◆ What needs to be done ◆
From the piece on the shop steward movement below, write out word for word the part starting at "The steward system" and ending at "that pervades France.".

◆ Extracted text ◆

▬▬▬▬▬▬

Shop Steward Movement Originates

views updated

Shop Steward Movement Originates

Great Britain 1898-1900

Synopsis

Shop stewards, or workshop-based union representatives, originated among skilled male workers in the shipbuilding and engineering industries at the end of the nineteenth century. Their functions gradually developed from dues collectors and union representatives to workers' direct representatives who handled a wide range of concerns with employers, who increasingly officially recognized them for that purpose.

Steward organization mushroomed during the World Wars, when stewards built their own independent organizations to challenge official union policy. Their initial concern was the defense of skilled workers, but technological change rendered arguments based on skill increasingly untenable. This circumstance produced increasing steward organization among less skilled workers and women. World War I saw the election of the first women shop stewards.

The steward system spread into many other industries, especially after 1945. Dockers and later public sector stewards led many important disputes in the postwar period. Starting in the early 1980s, many large workplaces closed, which left public sector stewards in the majority. Nevertheless, the steward tradition of direct representation at the point of production was sustained. During the twentieth century the use of the term shop steward moved from an obscure description understood only by skilled engineers into common English usage.

Timeline

  • 1882: British forces invade and take control of Egypt.
  • 1894: French army captain Alfred Dreyfus, a Jew, is convicted of treason. Dreyfus will later be cleared of all charges, but the Dreyfus case illustrates—and exacerbates—the increasingly virulent anti-Semitism that pervades France.
  • 1899: Start of the Second Anglo-Boer War, often known simply as the Boer War.
  • 1899: Polish-born German socialist Rosa Luxemburg rejects the argument that working conditions in Europe have improved, and that change must come by reforming the existing system. Rather, she calls for an overthrow of the existing power structure by means of violent international revolution.
  • 1899: Aspirin introduced.

▬▬▬▬▬▬

◆ Source excerpt ◆
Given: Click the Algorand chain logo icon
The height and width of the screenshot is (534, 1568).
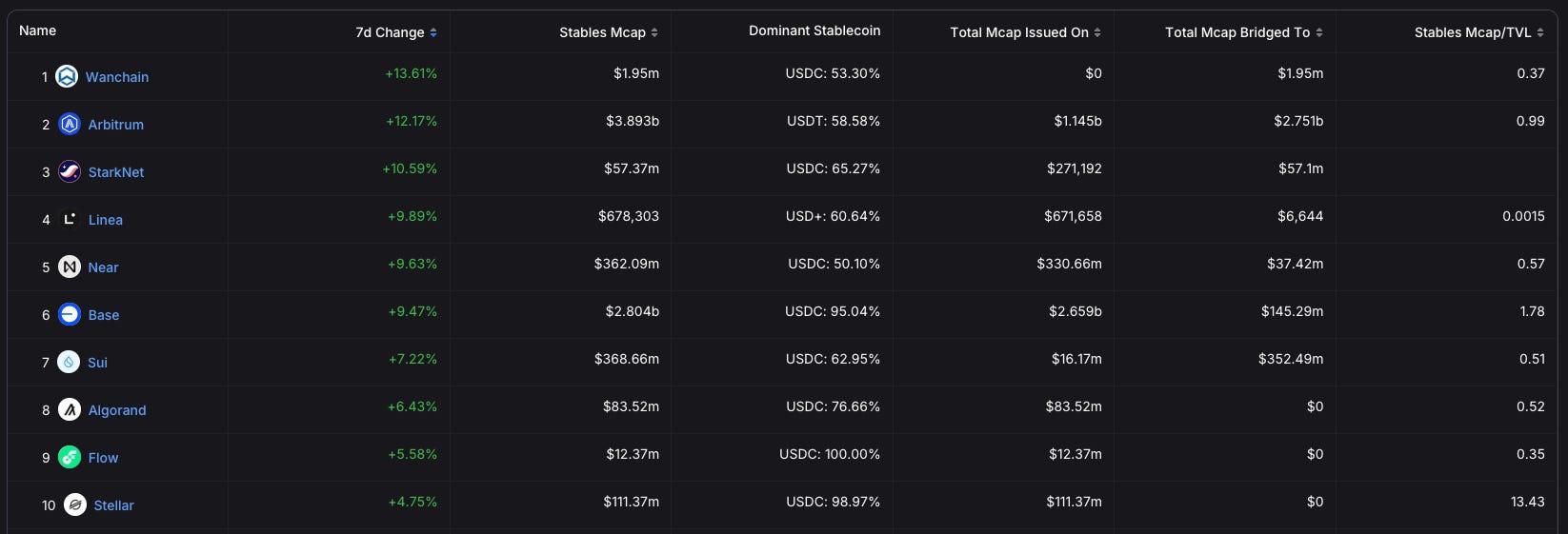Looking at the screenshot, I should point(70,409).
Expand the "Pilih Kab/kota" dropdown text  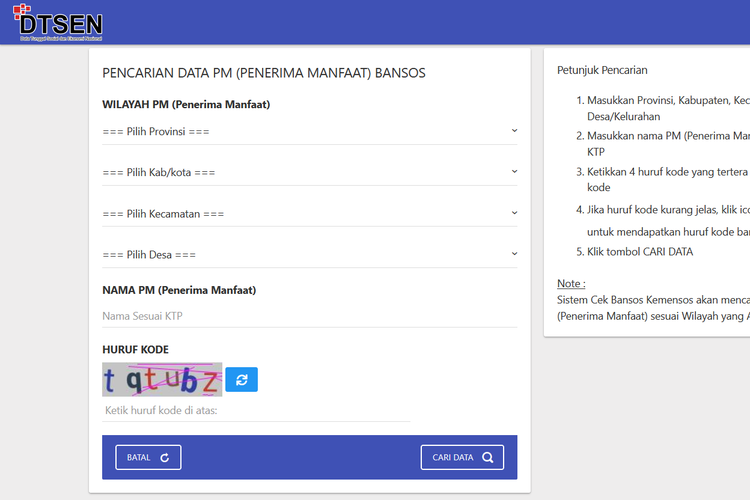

▬▬▬▬▬▬

◆ Expected output ◆
The steward system spread into many other industries, especially after 1945. Dockers and later public sector stewards led many important disputes in the postwar period. Starting in the early 1980s, many large workplaces closed, which left public sector stewards in the majority. Nevertheless, the steward tradition of direct representation at the point of production was sustained. During the twentieth century the use of the term shop steward moved from an obscure description understood only by skilled engineers into common English usage.

Timeline

  • 1882: British forces invade and take control of Egypt.
  • 1894: French army captain Alfred Dreyfus, a Jew, is convicted of treason. Dreyfus will later be cleared of all charges, but the Dreyfus case illustrates—and exacerbates—the increasingly virulent anti-Semitism that pervades France.